Writing-on-Stone Provincial Park – Milk River, Alberta – August 4

When we arrived at Under Eight Flags Campground the previous day, the campground manager gave us some information on a nearby grocery store and Truck/RV Wash (both Nomad and Voyager were filthy from our drives through Canada and Alaska). She also told us about the Writing-on-Stone Provincial Park and their hoodoos (a tall, thin spire of rock usually formed by erosion) which was 42 kilometers (26 miles) away from the campground. It sounded interesting and Cindy and I are always interested in learning more about Native American and First Nation (Canada) people and their histories.

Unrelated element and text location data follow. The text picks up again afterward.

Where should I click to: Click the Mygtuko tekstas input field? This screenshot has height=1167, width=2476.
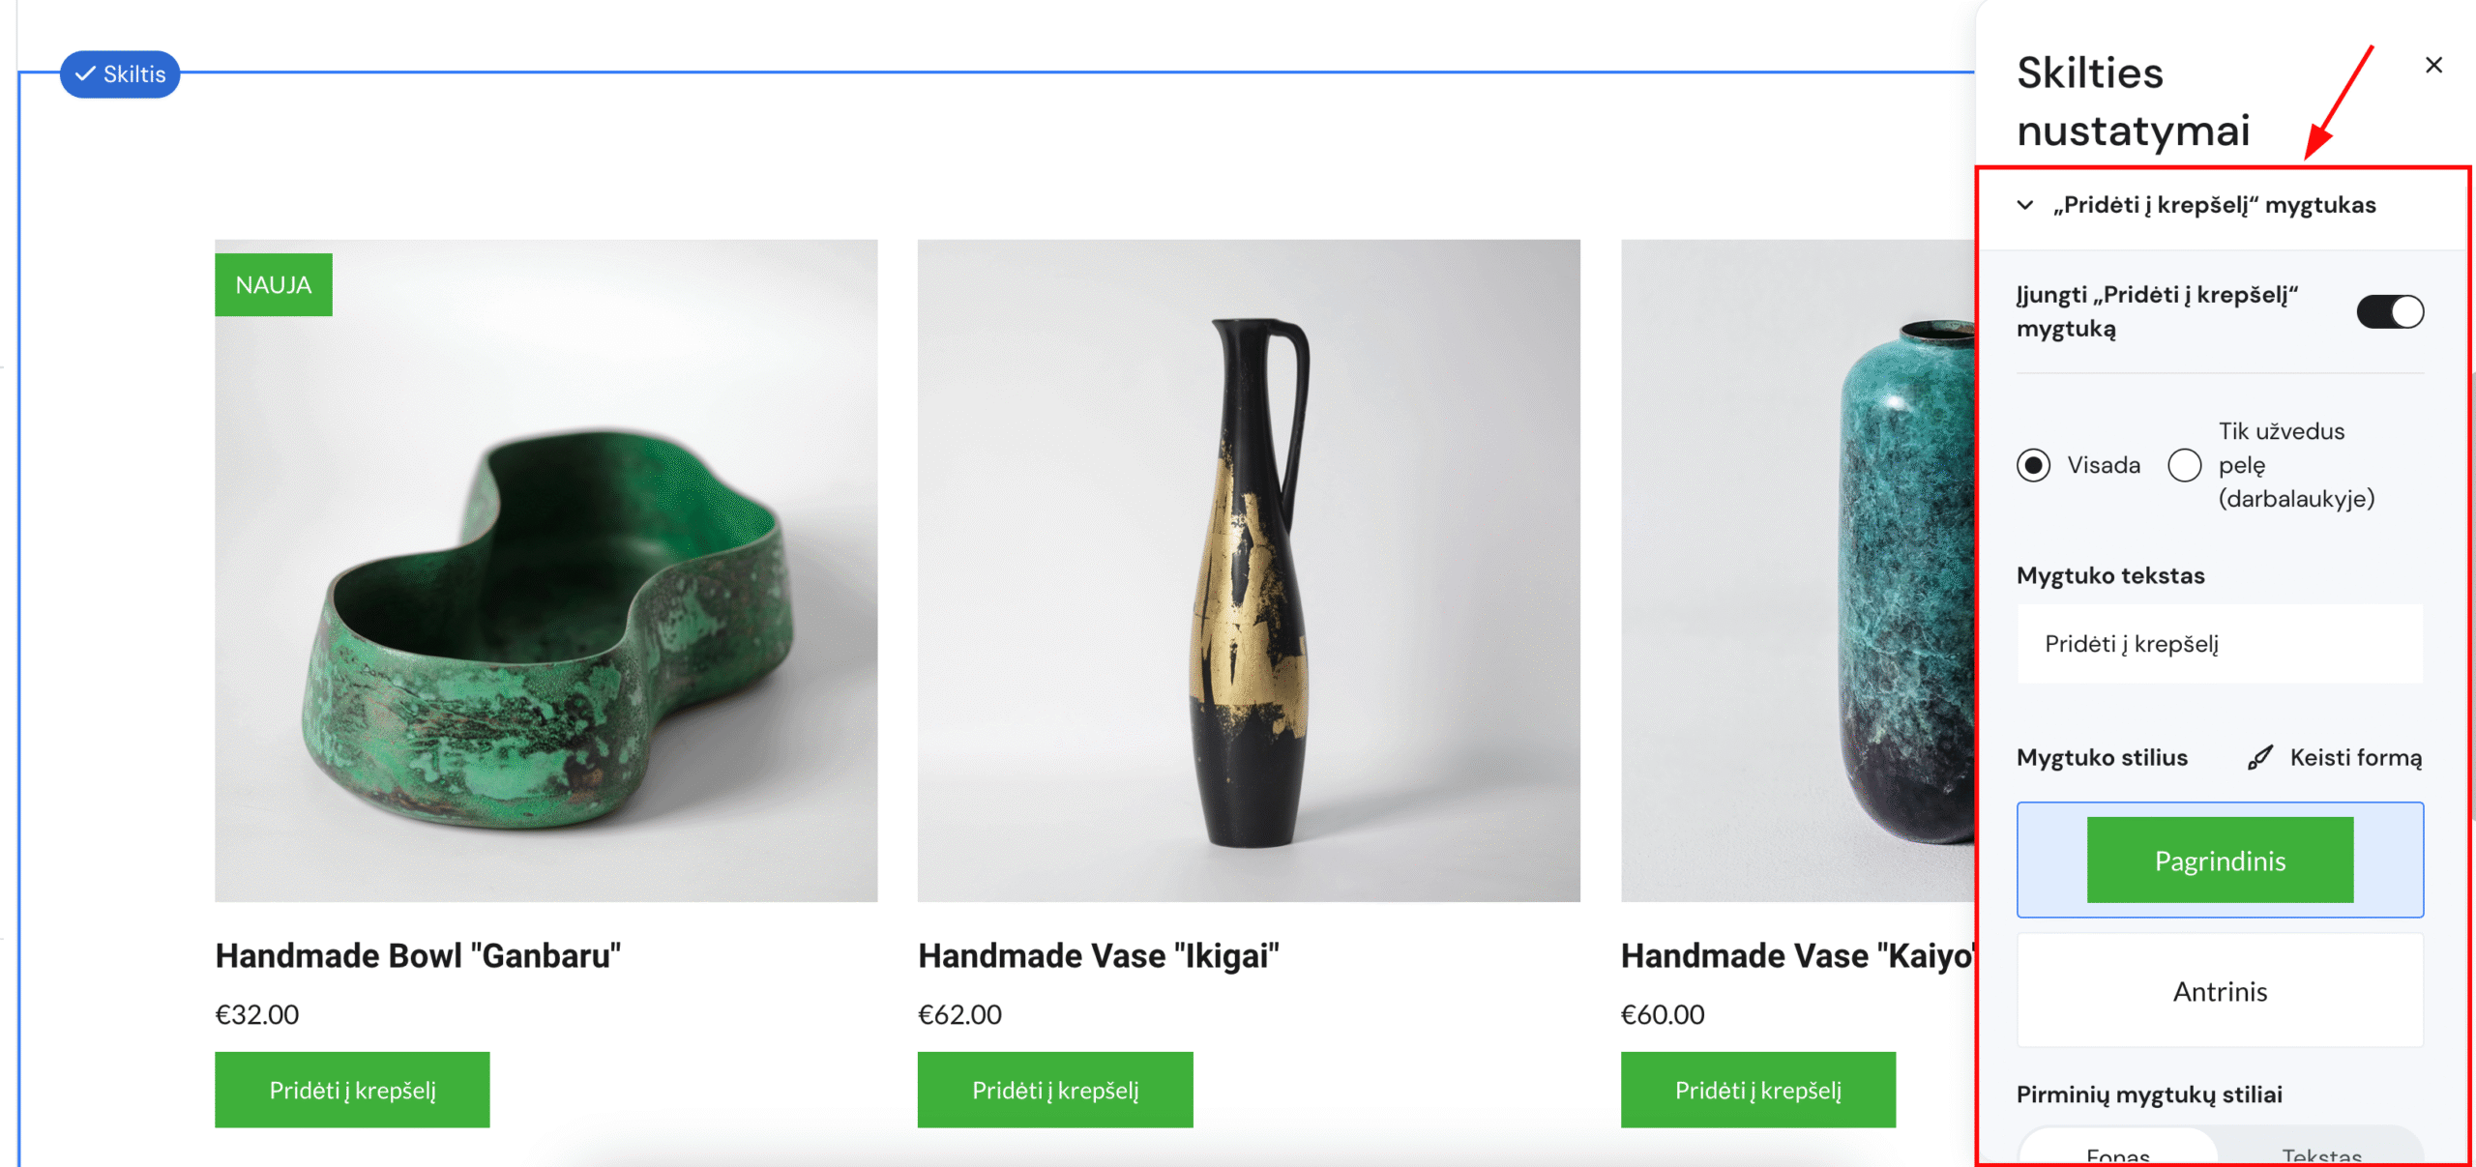(x=2220, y=644)
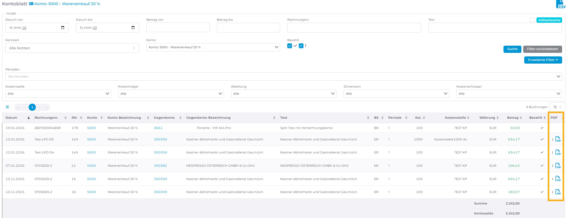Open PDF for Test LPO D4 booking

coord(558,152)
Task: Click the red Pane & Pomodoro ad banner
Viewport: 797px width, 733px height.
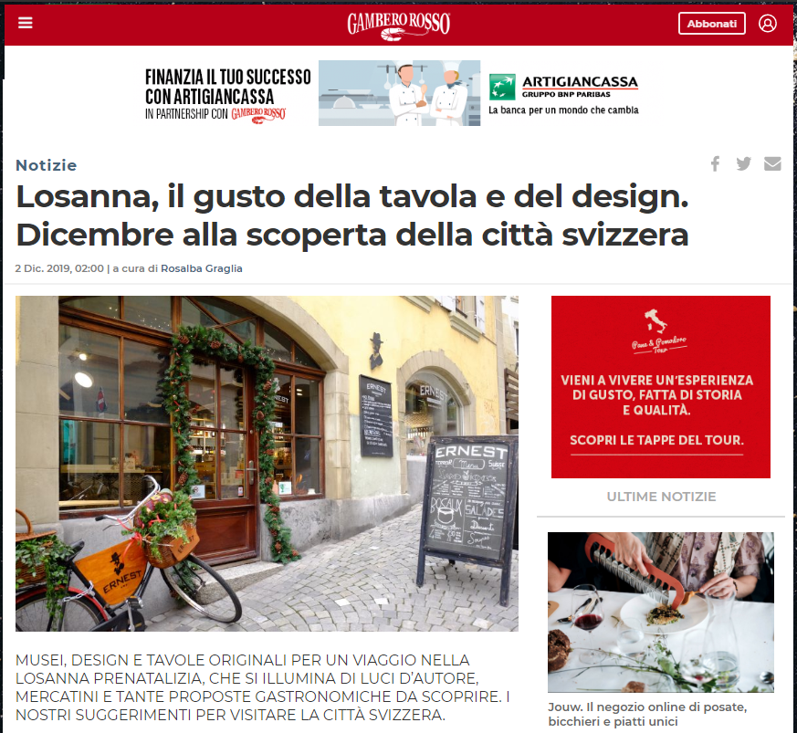Action: point(661,387)
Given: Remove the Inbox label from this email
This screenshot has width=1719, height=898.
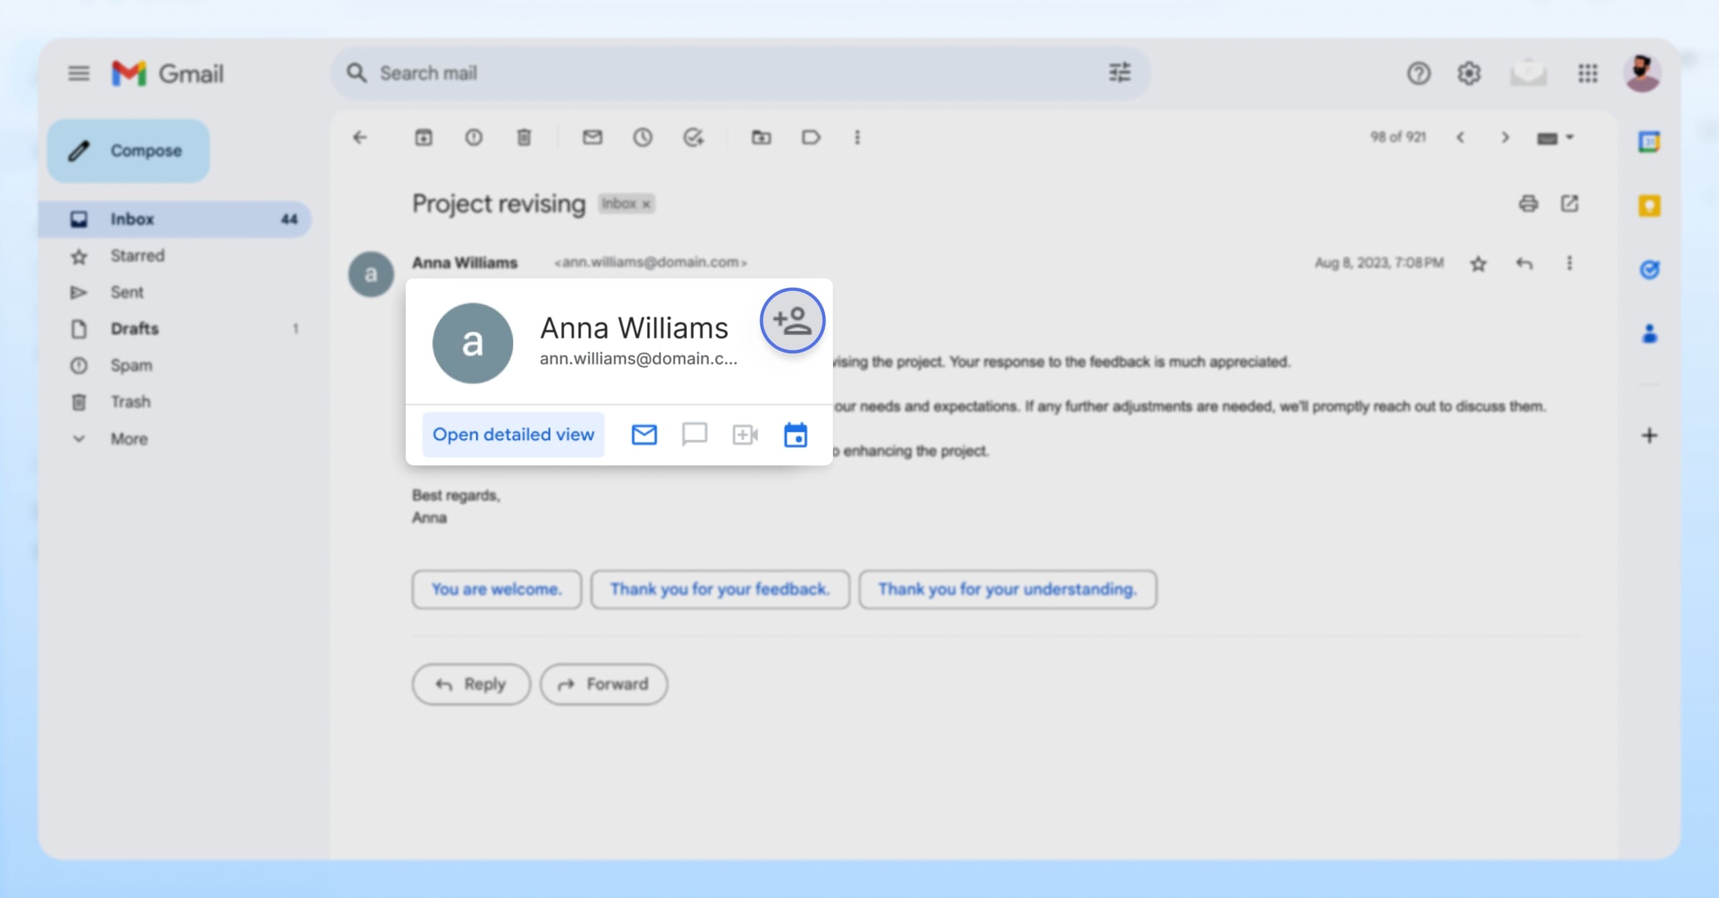Looking at the screenshot, I should tap(645, 204).
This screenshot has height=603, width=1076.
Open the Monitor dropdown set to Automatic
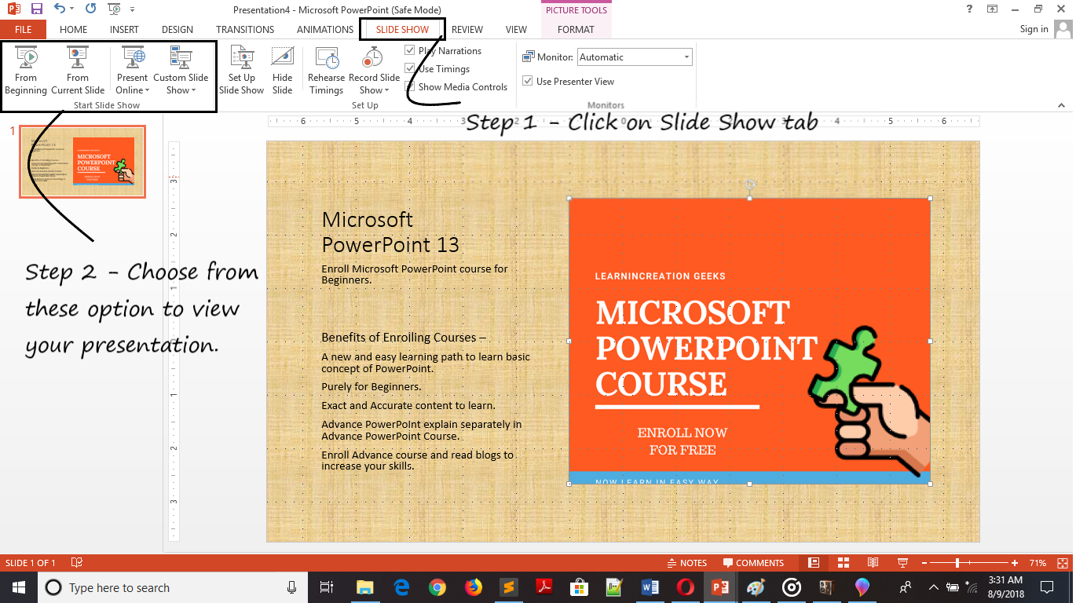[635, 57]
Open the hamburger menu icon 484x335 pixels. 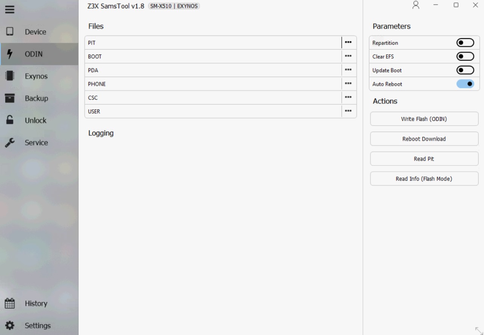(9, 10)
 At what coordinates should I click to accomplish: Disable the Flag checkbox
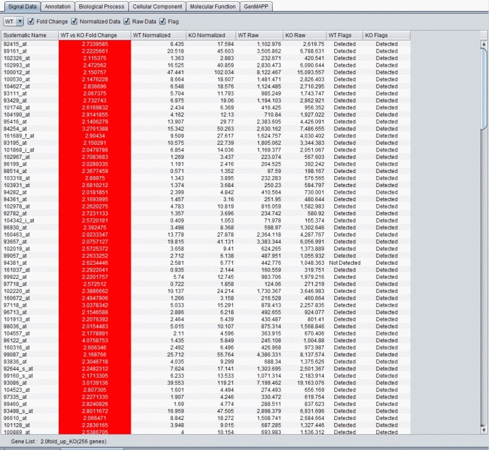163,21
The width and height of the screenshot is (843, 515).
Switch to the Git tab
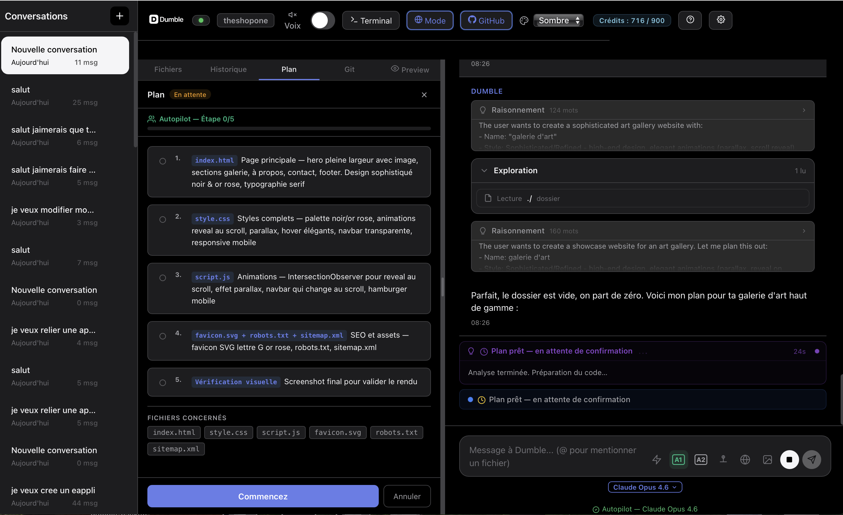[x=349, y=69]
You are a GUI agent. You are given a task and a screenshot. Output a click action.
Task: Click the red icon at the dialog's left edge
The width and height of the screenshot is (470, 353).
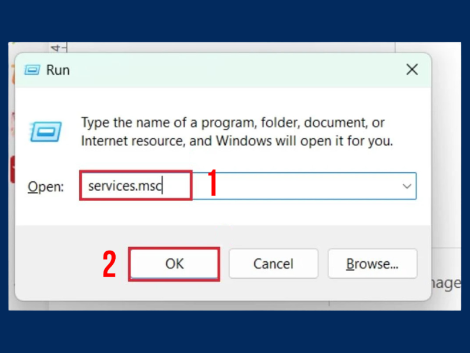12,171
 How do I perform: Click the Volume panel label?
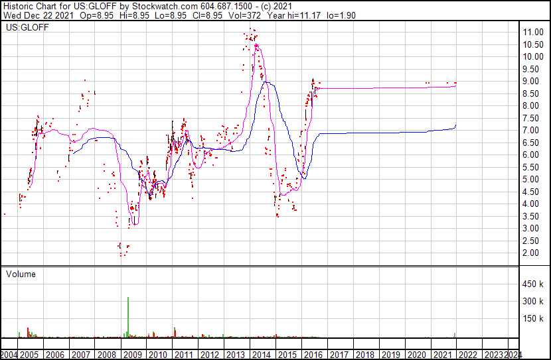pyautogui.click(x=21, y=274)
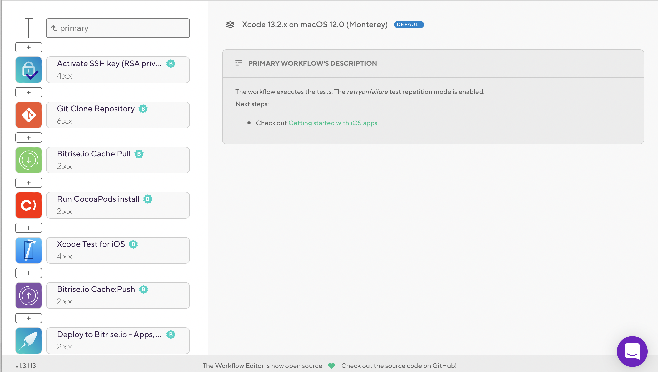
Task: Add a step after Git Clone Repository
Action: pos(29,138)
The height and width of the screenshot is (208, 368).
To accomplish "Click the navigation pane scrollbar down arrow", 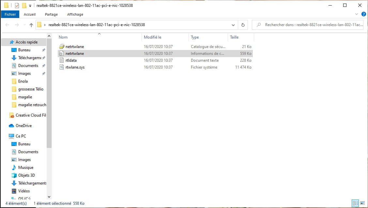I will tap(49, 197).
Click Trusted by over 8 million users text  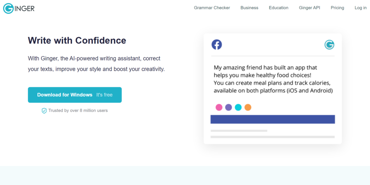pos(78,110)
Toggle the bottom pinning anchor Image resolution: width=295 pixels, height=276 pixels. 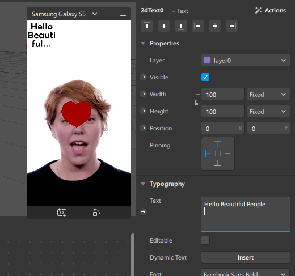(218, 163)
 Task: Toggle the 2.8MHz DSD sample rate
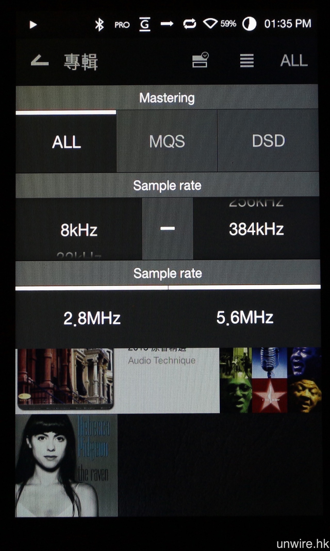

So Thursday morning, August 4, 2022 we decided to take a drive to visit Writing-on-Stone Provincial Park and attend a 10 am guided tour of the hoodoos. When the campground manager told us about the park, she pointed to the North and East. When we put it in our GPS it said we needed to go South and East. The GPS is supposed to tell us the fastest route, so we began following it.

When it brought us to the middle of a wheat or barley field 45 minutes later on a dirt road and said “Your destination is on the right” in her perky, happy voice and all we could see was miles and miles of grain waving in the wind, we knew we were NOT at our destination.

We pulled out one of our iPhones, put in the location and about 25 minutes later Siri announced we had arrived but we already knew that because we could see the sign. Unfortunately, we were 30 minutes late for our 10 am guided tour and missed that. I love modern technology, but sometimes it fails. The funniest thing is that several hours later when we were ready to leave, the GPS took us a totally different way back that was a straight shot on paved roads West and South, bringing us back to the North end of Milk River. If we had just gone that way in the morning we would have arrived in plenty of time for our guided tour.

As it was, we now had to do our own tour with guide books and hiking across the mountains and rocks. We started with a stop at the Visitor Center to get a background on the Blackfoot people and carvings and paintings that give this place its name. Then it was time to start hiking.

Writing-on-Stone Provincial Park is located in the Milk River Valley and straddles the Milk River itself. It is one of the largest areas of protected prairie in the Alberta park system, and serves as both a nature preserve and protection for many First Nations rock carvings and paintings. The park is sacred to the Blackfoot and many other tribes. Writing-on-Stone Park contains the greatest concentration of rock art on the North American Great Plains.

Evidence suggests that the Milk River alley was inhabited by First Nations people as long as 10,000 years ago. The petroglyphs (rock carvings) and pictographs (rock paintings) are depictions of life for the Indigenous people who view this area as a spiritual place. Understandable when you see the hoodoos and other rock formations. The Blackfoot tribe probably created many of the carings and paintings, but other First Nations tribes, such as the Shoshone also travelled through the valley and may have created some of the art. The towering cliffs and hoodoos had a powerful impact on those native tribes and they believed that they were the homes of powerful spirits.

We took lots and lots of photos, but unfortunately time, wind, and even the angle or intensity of the sun make many of the pictographs difficult to see in person as well as in photos.

We only went a mile and a half in distance (according to the trail information) but the ups, downs and squeezing through tight spots made it feel more like 5 miles. And the temperature was in the high 80’s with the sun beating down us us relentlessly. We’re getting too old for this, lol.

Several hours later and with almost all of our water consumed, we made it back to the Writing-on-Stone Provincial Park campground where I bought Cindy a coke to drink while I hiked/ran the rest of the way up the mountain to the truck in the parking lot and drove back down to pick her up from a shaded picnic table in the campground.

We took the rest of the afternoon and evening to recuperate and relax, but we won’t soon forget our hike through Writing-on-Stone Provincial Park.

Thanks for following the Wandering Wetheringtons.